I had some errors in the forward and backward rate expressions in the previous post.

Code: [Select]

SOLUTION_MASTER_SPECIES
    [CO2]         [CO2]            0     CO2             44
SOLUTION_SPECIES
[CO2] = [CO2]
log_k 0

CO3-2 + 2 H+ = H2CO3
-log_k 16.681
-delta_h -5.738 kcal
-analytic 464.1965 0.09344813 -26986.16 -165.75951 2248628.9
-dw 1.92e-9
-Vm   7.29  0.92  2.07  -1.23  -1.60 # ref. 1 + McBride et al. 2015, JCED 60, 171
2H2CO3 = (CO2)2 + 2H2O # activity correction for CO2 solubility at high P, T
-log_k -1.8
-analytical_expression  8.68  -0.0103  -2190
-Vm   14.58  1.84  4.14  -2.46  -3.20
PHASES
CO2(g)
CO2 + H2O = H2CO3
-log_k -1.468
-delta_h -4.776 kcal
-analytic   10.5624  -2.3547e-2  -3972.8  0  5.8746e5  1.9194e-5
-T_c  304.2 # critical T, K
-P_c   72.86 # critical P, atm
-Omega 0.225 # acentric factor
RATES
CO2_hydration
-start
# CO2 + H2O -> H2CO3
10 kf = 3e-2 # 1/s
20 kb = 12   # 1/s
30 rf = kf*ACT("[CO2]")*ACT("H2O")
40 rb = kb*ACT("H2CO3")
50 rate = (rf - rb)
60 moles = rate * TIME
70 SAVE moles
-end
CO2_hydroxylation
-start
# CO2 + OH- = HCO3-
10 kf = 8.5e-3 # mol-1 s-1
20 kb = 2e-4  # 1/s
30 rf = kf*ACT("[CO2]")*ACT("H2O")
40 rb = kb*ACT("HCO3-")*ACT("H+")
50 rate = (rf - rb)
60 moles = rate * TIME
70 SAVE moles
-end
END
SOLUTION
-pH 9
[CO2] 1
KINETICS
CO2_hydration
-formula [CO2] -1 CO2 +1
CO2_hydroxylation
-formula [CO2] -1 CO2 +1
-step 2 in 10
USER_GRAPH 1
    -headings               time [CO2] H2CO3 HCO3- pH
    -axis_titles            "Seconds" "log molality" ""
    -initial_solutions      false
    -connect_simulations    true
    -plot_concentration_vs  x
  -start
10 GRAPH_X TOTAL_TIME
20 GRAPH_Y LOG10[TOT("[CO2]")], LM("H2CO3"), LM("HCO3-")
30 GRAPH_SY -LA("H+")
  -end
    -active                 true
END

[smc]

Hi,
Thanks for the code. When I set an equilibrium gas phase of CO2, it still automatically speciates and changes the pH of the solution. Essentially what I want is for CO2 to enter the aqueous phase in an equilibrium manner, but the speciation to occur based on the kinetic hydration reactions. i.e. we assume that the diffusion of CO2 into CO2(aq) is much faster than the hydration process. What would I need to change to get this result?
These reactions also seem to be having a lot of trouble with the step time, they seem to need a step time that is much smaller than what I can give. what would be a good way to troubleshoot this?

[dlparkhurst]

I think the script I gave you is close to what you want. If you remove the KINETICS block, then the solution contains only [CO2], which is unhydrated carbon dioxide. It is only by the kinetic reaction that [CO2] is transferred to an equilibrium carbon "C" pool. The kinetic reaction should stop when the forward and backward reactions are equal.

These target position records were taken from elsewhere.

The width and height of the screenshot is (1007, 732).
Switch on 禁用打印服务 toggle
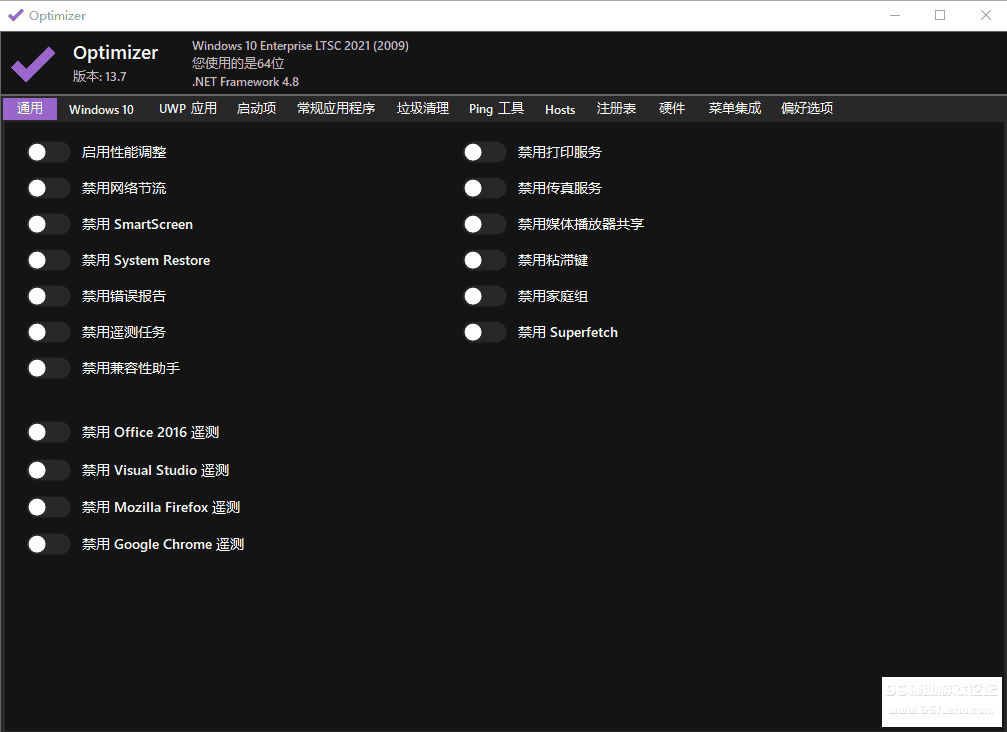(x=484, y=152)
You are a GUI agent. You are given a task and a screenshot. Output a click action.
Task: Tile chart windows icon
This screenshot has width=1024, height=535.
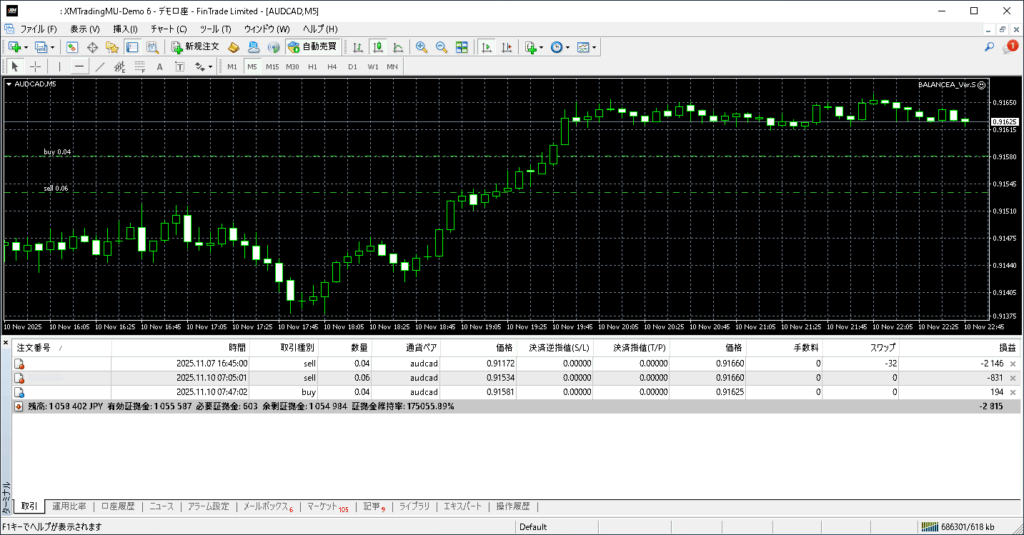pos(462,47)
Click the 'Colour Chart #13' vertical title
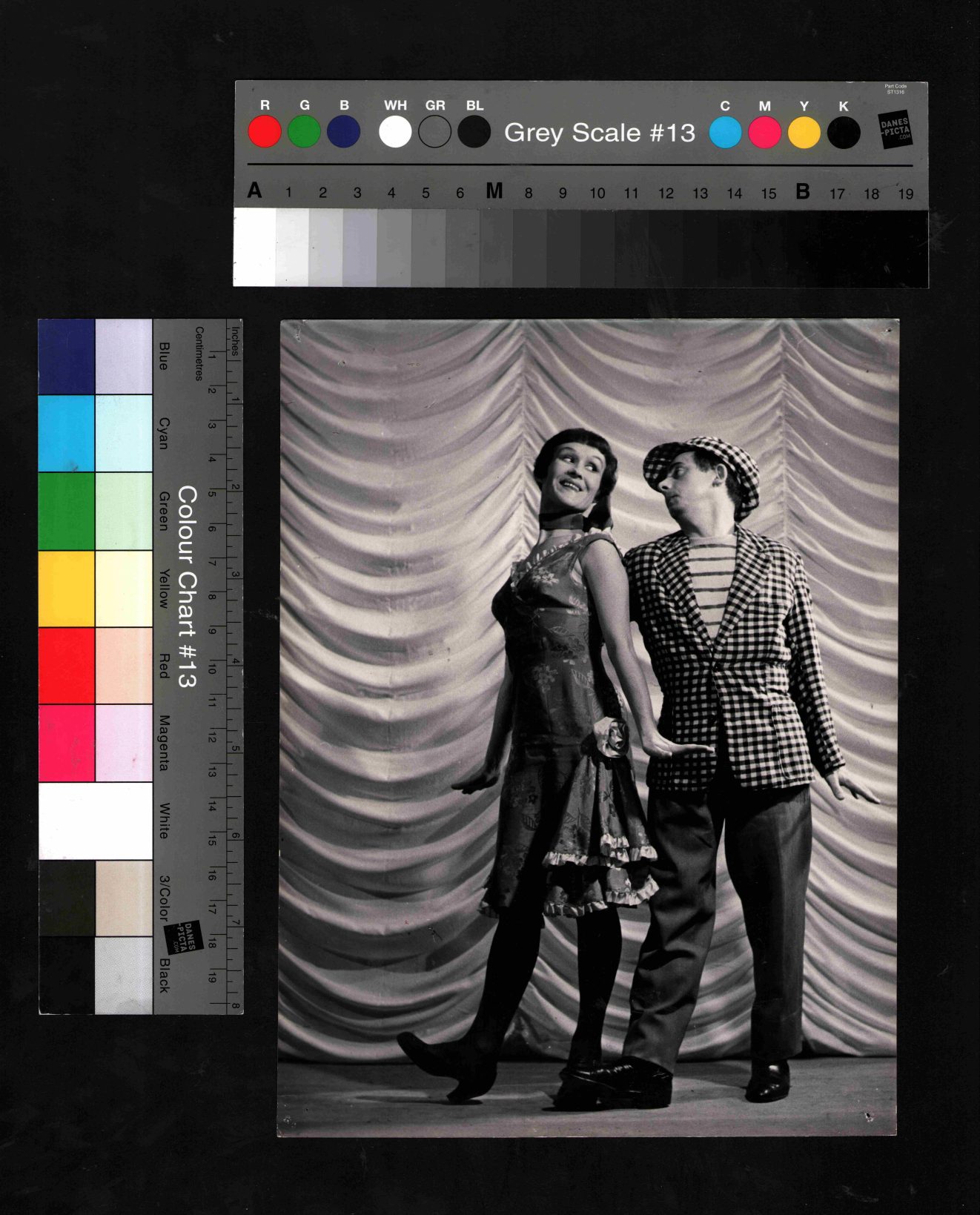This screenshot has width=980, height=1215. pos(187,587)
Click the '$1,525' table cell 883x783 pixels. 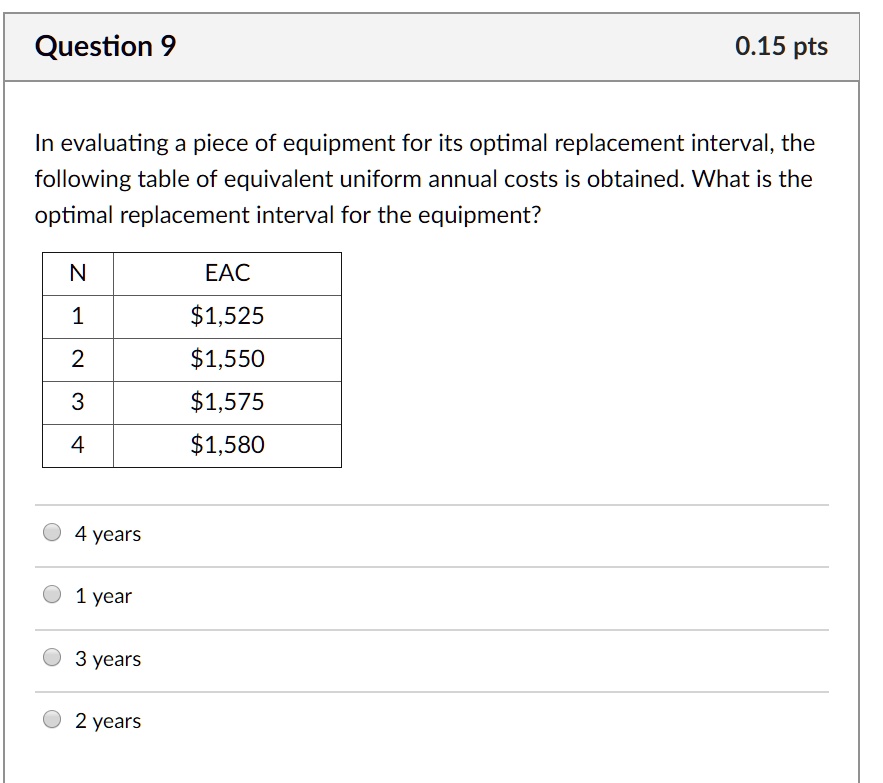[x=227, y=316]
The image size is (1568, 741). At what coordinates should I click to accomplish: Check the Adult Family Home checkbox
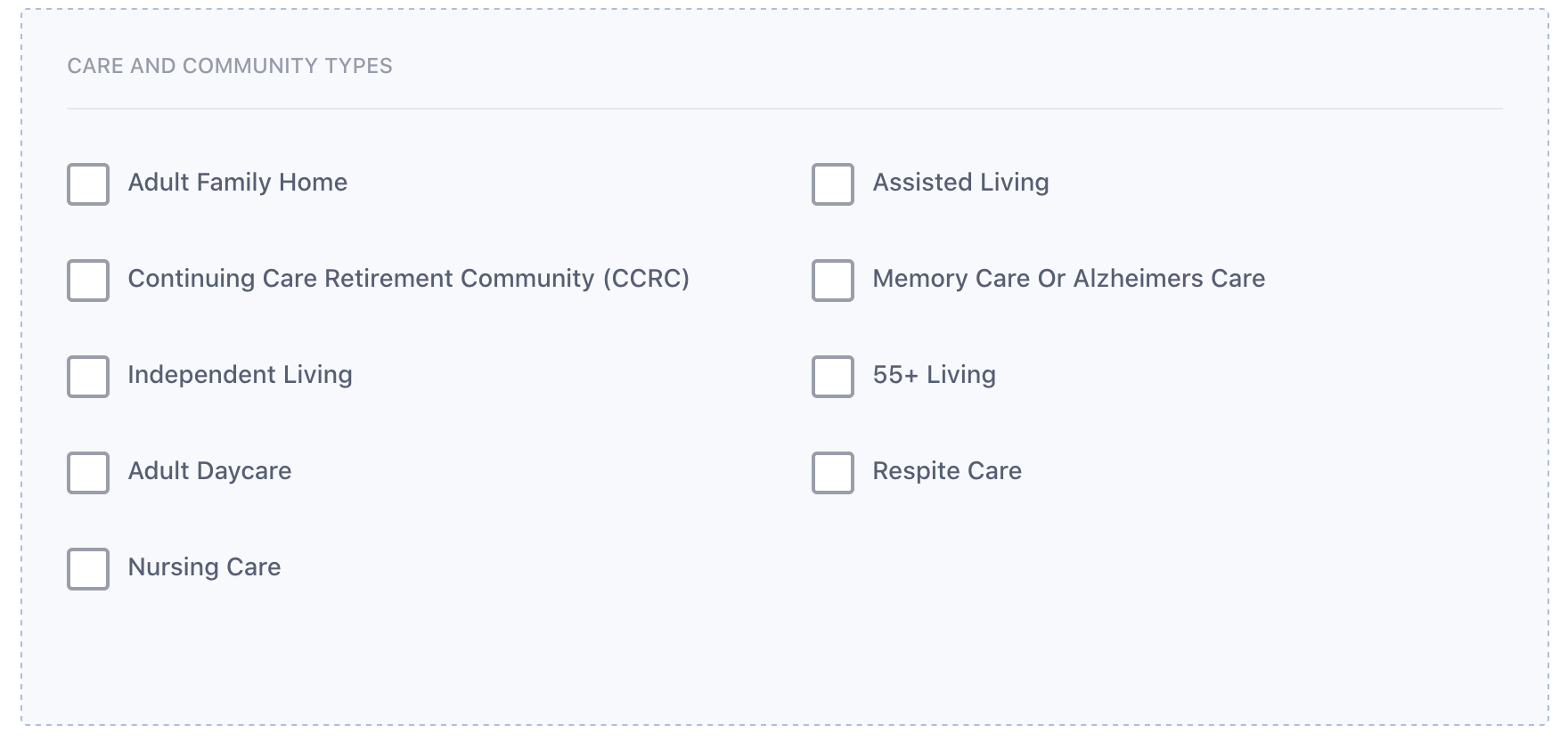[88, 184]
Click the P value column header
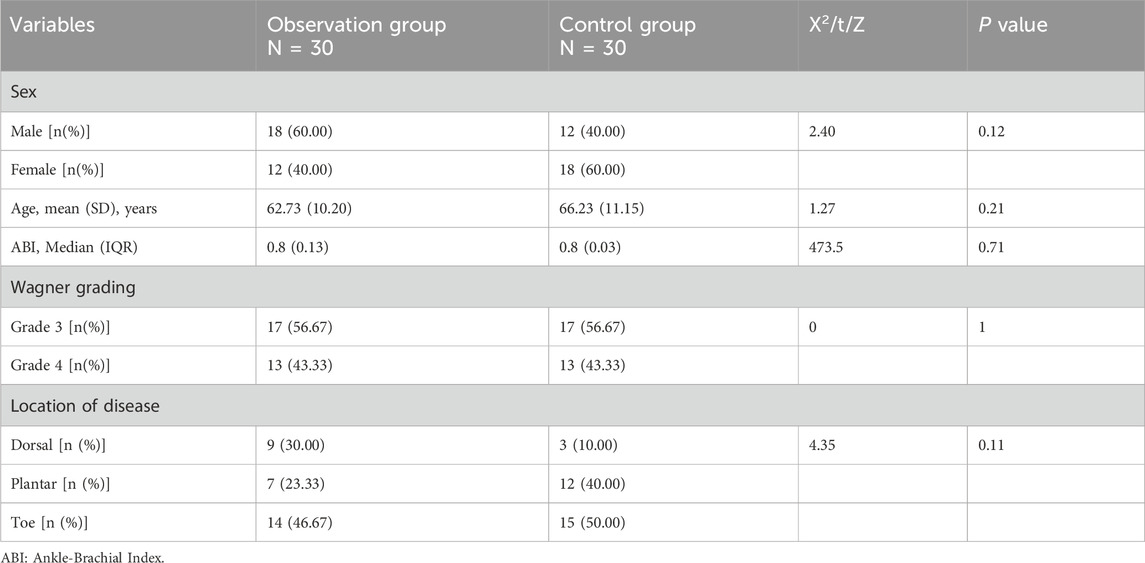Image resolution: width=1145 pixels, height=563 pixels. pyautogui.click(x=1013, y=25)
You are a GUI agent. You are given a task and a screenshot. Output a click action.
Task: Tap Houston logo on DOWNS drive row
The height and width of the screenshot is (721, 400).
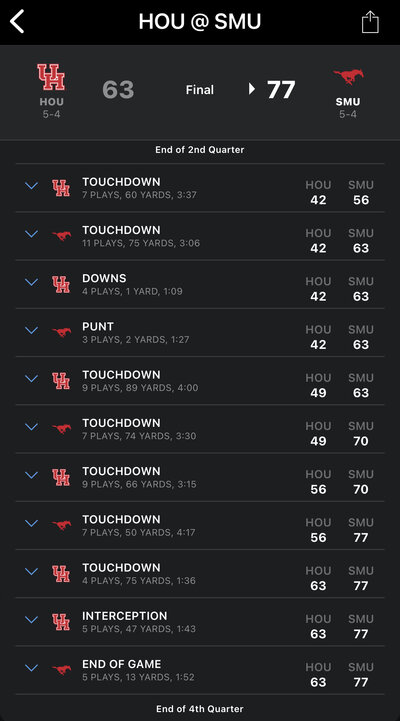(61, 284)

Considering further, I have been using phreeqc.dat, and I should have removed CO2(aq). As it stands, CO2(aq) is double accounted for with [CO2](aq) and CO2(aq). I also disabled the (CO2)2 species, which is only important at high pressures.

Code: [Select]

SOLUTION_SPECIES
CO3-2 + 2 H+ = CO2 + H2O
log_k -100
2H2CO3 = (CO2)2 + 2H2O # activity correction for CO2 solubility at high P, T
log_k -100

However, to use this approach correctly, you need to change the log_k for the reaction CO3-2 + 2 H+ = H2CO3 because the log K in the database applies to H2CO3*, not H2CO3(aq).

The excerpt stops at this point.